= GOAL OF THE EXERCISE =
For the entries below, copy exactly the line that contains "Top Free Apps (214, 2387)" through the line that contains "How do I upload an asset to Nira? (643, 1843)", both ends included, and exclude all pictures.
═══ PROVIDED DATA
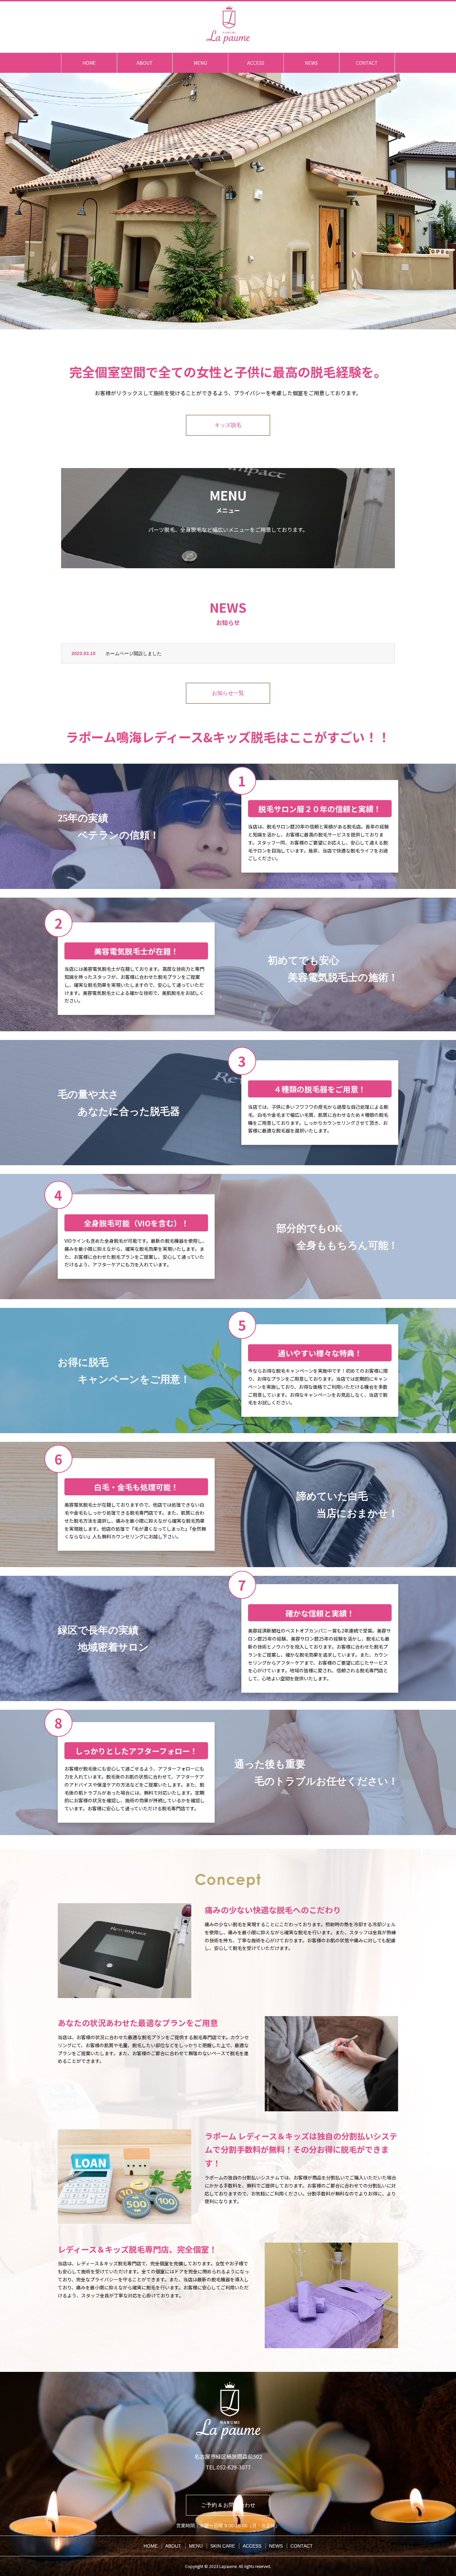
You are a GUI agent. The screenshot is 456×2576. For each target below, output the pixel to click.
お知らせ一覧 (228, 693)
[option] (228, 201)
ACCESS (255, 62)
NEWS (311, 62)
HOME (89, 62)
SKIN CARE (222, 2546)
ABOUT (145, 62)
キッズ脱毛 (228, 425)
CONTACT (367, 62)
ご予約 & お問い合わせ (228, 2505)
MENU (200, 62)
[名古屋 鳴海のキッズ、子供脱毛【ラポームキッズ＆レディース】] (228, 24)
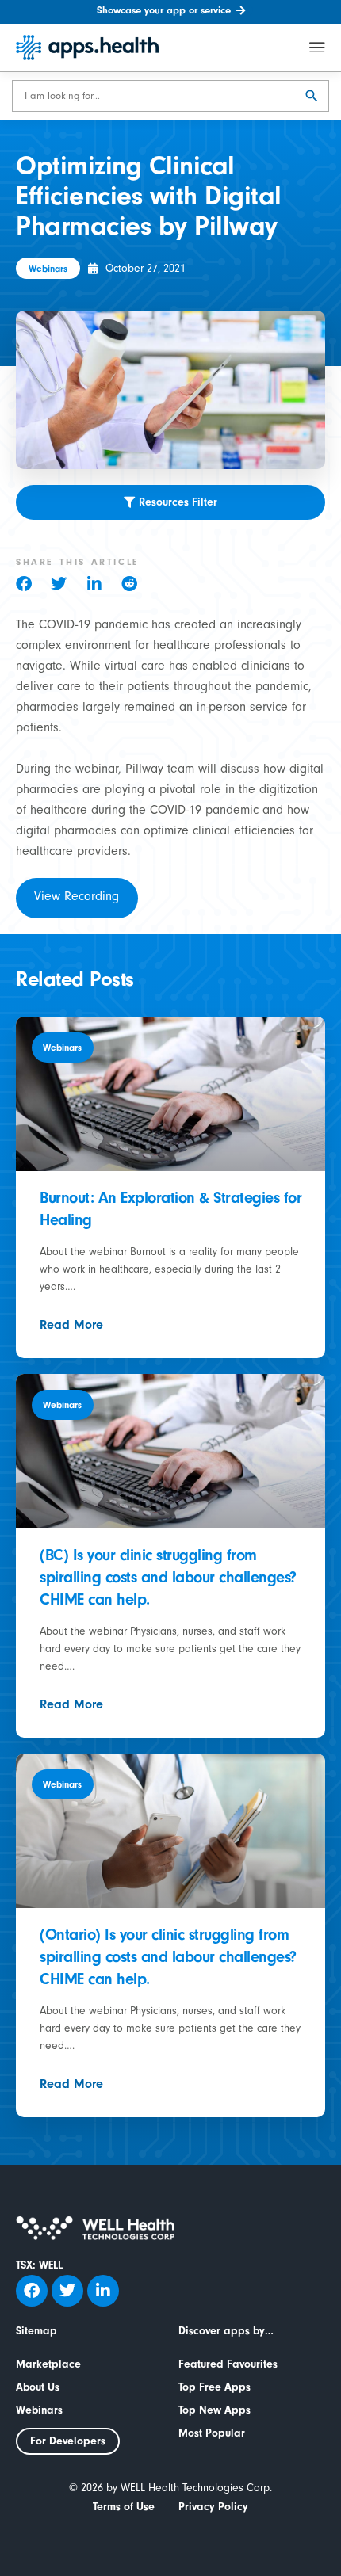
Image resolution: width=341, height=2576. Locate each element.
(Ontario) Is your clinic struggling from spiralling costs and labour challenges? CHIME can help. (168, 1956)
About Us (37, 2387)
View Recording (76, 897)
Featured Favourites (228, 2364)
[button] (33, 584)
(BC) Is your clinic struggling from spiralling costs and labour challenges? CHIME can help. (168, 1577)
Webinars (39, 2410)
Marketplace (48, 2364)
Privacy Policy (213, 2507)
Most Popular (211, 2433)
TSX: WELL (39, 2265)
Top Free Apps (214, 2387)
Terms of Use (124, 2507)
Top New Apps (214, 2410)
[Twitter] (67, 2291)
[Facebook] (32, 2291)
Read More (71, 1325)
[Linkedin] (103, 2291)
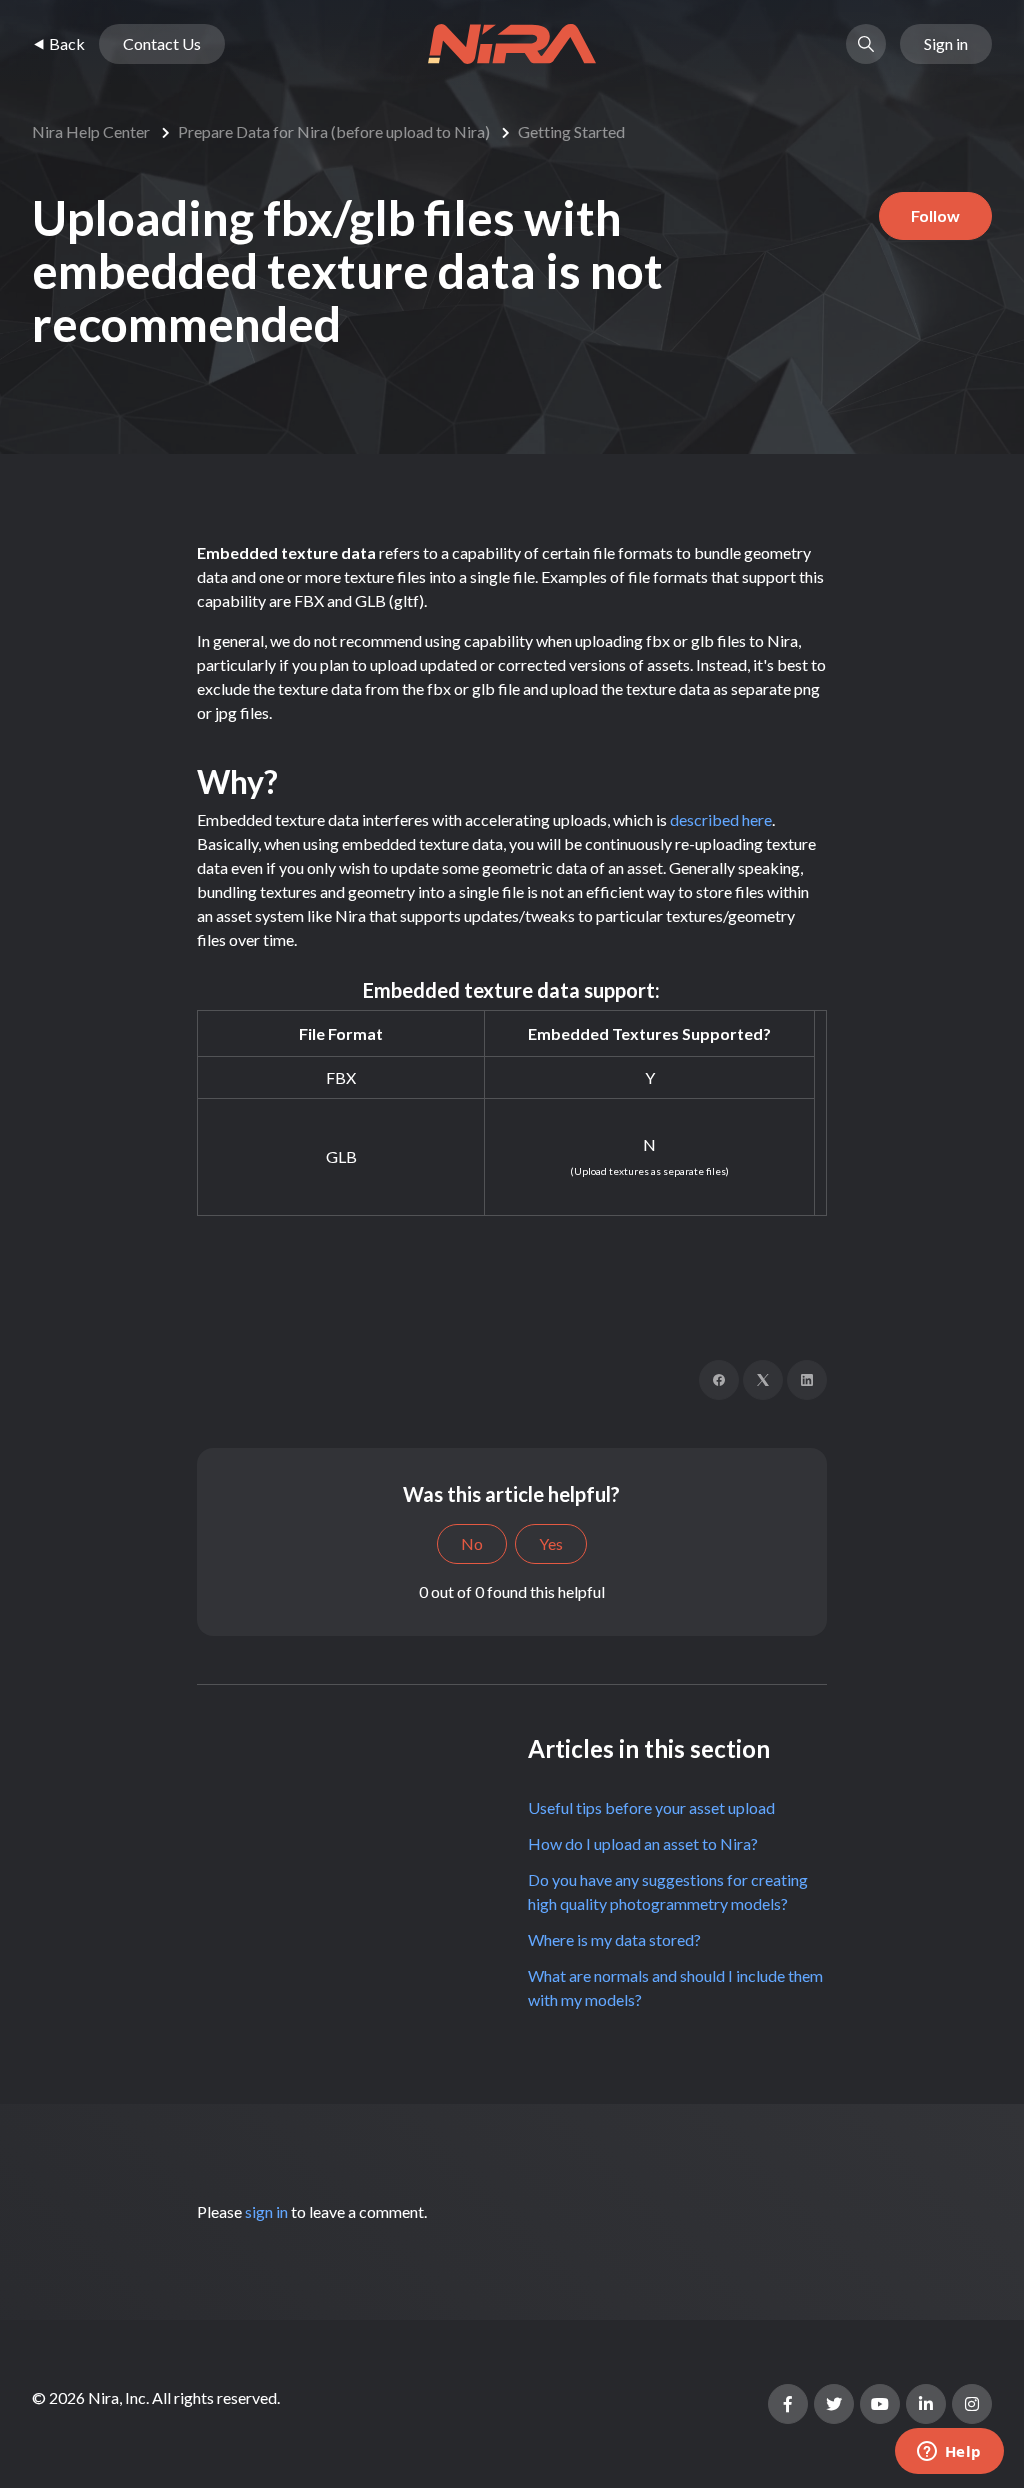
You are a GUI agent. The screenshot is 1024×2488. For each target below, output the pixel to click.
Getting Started (571, 131)
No (472, 1543)
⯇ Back (58, 43)
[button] (866, 44)
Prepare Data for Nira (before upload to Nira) (334, 131)
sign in (266, 2211)
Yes (551, 1543)
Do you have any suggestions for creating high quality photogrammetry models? (668, 1891)
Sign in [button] (946, 43)
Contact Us (162, 43)
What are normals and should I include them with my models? (675, 1987)
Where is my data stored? (614, 1939)
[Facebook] (719, 1380)
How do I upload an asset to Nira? (643, 1843)
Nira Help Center (91, 131)
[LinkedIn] (807, 1380)
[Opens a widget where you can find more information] (949, 2453)
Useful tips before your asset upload (651, 1807)
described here (721, 819)
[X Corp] (763, 1380)
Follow (935, 215)
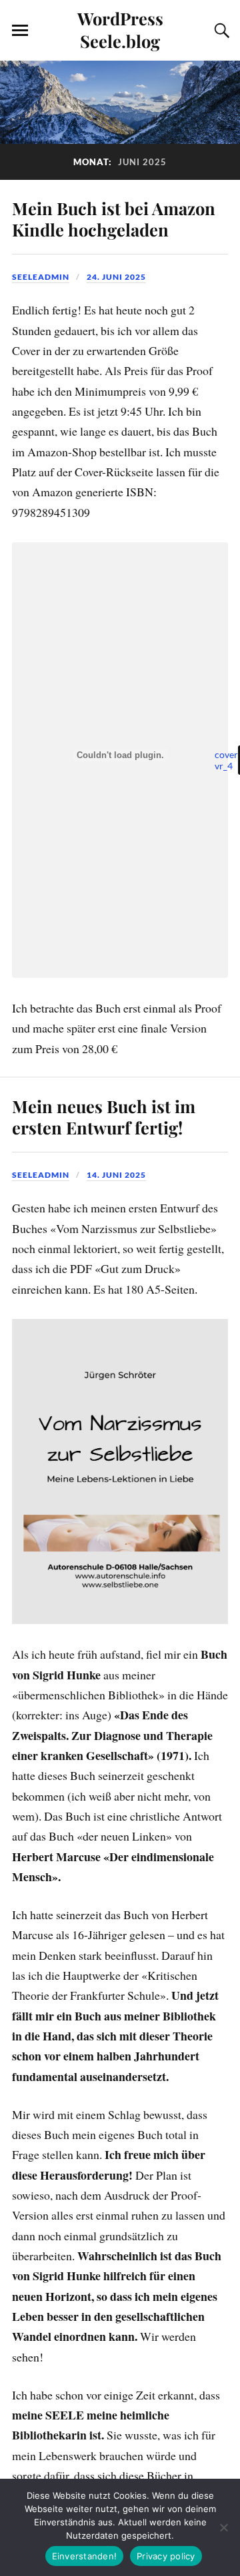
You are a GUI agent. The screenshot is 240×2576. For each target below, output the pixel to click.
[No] (223, 2527)
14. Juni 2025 (116, 1175)
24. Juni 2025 (116, 277)
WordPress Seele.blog (120, 29)
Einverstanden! (84, 2556)
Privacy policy (166, 2556)
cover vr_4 (226, 760)
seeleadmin (40, 277)
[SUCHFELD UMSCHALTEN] (220, 31)
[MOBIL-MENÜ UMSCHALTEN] (20, 31)
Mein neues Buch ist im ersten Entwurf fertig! (103, 1116)
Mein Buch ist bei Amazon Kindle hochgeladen (113, 218)
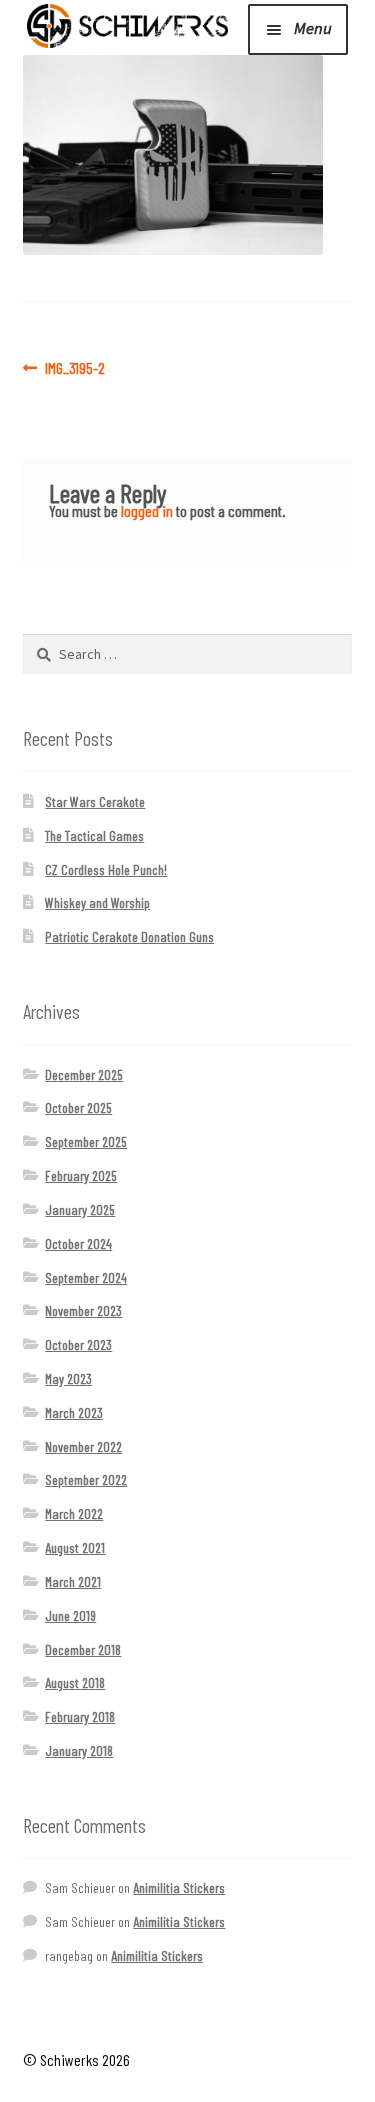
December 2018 (83, 1649)
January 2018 (79, 1750)
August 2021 (75, 1547)
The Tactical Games (94, 835)
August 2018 (75, 1682)
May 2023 (68, 1378)
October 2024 (78, 1243)
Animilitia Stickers (179, 1887)
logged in (147, 510)
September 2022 (86, 1479)
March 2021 (73, 1581)
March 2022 (74, 1513)
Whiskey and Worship (97, 902)
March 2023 (74, 1412)
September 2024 (86, 1277)
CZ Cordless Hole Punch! (106, 869)
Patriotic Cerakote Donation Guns (129, 936)
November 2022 (83, 1446)
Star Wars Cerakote (95, 801)
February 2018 (80, 1716)
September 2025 (86, 1141)
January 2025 (80, 1209)
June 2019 (70, 1615)
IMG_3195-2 (74, 368)
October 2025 (78, 1107)
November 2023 (83, 1310)
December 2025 (84, 1074)
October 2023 (78, 1344)
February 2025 (81, 1175)
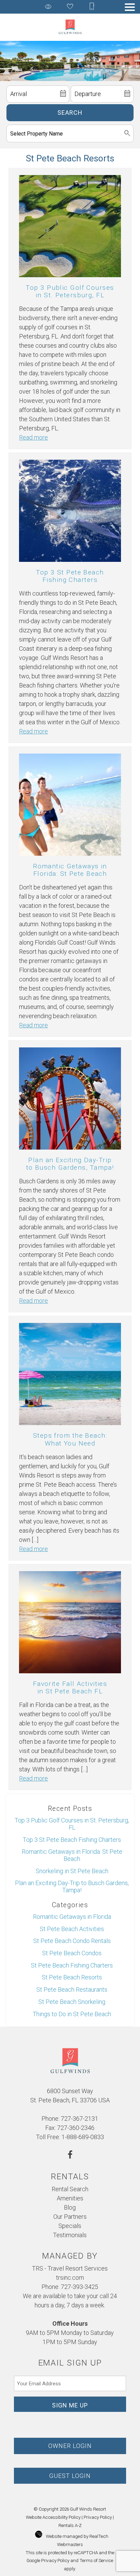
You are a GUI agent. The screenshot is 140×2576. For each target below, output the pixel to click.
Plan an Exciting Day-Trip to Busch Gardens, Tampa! (70, 1163)
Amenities (70, 2198)
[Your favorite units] (70, 7)
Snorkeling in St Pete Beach (72, 1871)
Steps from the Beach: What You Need (70, 1439)
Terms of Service (96, 2560)
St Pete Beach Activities (72, 1928)
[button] (130, 7)
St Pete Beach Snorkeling (71, 2001)
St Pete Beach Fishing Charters (72, 1965)
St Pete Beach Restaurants (71, 1989)
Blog (70, 2207)
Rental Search (70, 2189)
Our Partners (70, 2216)
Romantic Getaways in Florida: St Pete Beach (70, 870)
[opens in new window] (70, 2155)
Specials (69, 2225)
══════
= TASK OUTPUT =
Top Free Apps (214, 2387)
Terms of Use (124, 2507)
Top New Apps (214, 2410)
[Twitter] (67, 2291)
[Facebook] (32, 2291)
Read More (71, 1325)
[Linkedin] (103, 2291)
You are a GUI agent. The screenshot is 1024×2488. For each target below, output the pixel to click.
Getting Started (571, 131)
No (472, 1543)
⯇ Back (58, 43)
[button] (866, 44)
Prepare Data for Nira (before upload to Nira) (334, 131)
sign in (266, 2211)
Yes (551, 1543)
Do you have any suggestions for creating high quality photogrammetry models? (668, 1891)
Sign in [button] (946, 43)
Contact Us (162, 43)
What are normals and should I include them with my models? (675, 1987)
Where is my data stored? (614, 1939)
[Facebook] (719, 1380)
How do I upload an asset to Nira? (643, 1843)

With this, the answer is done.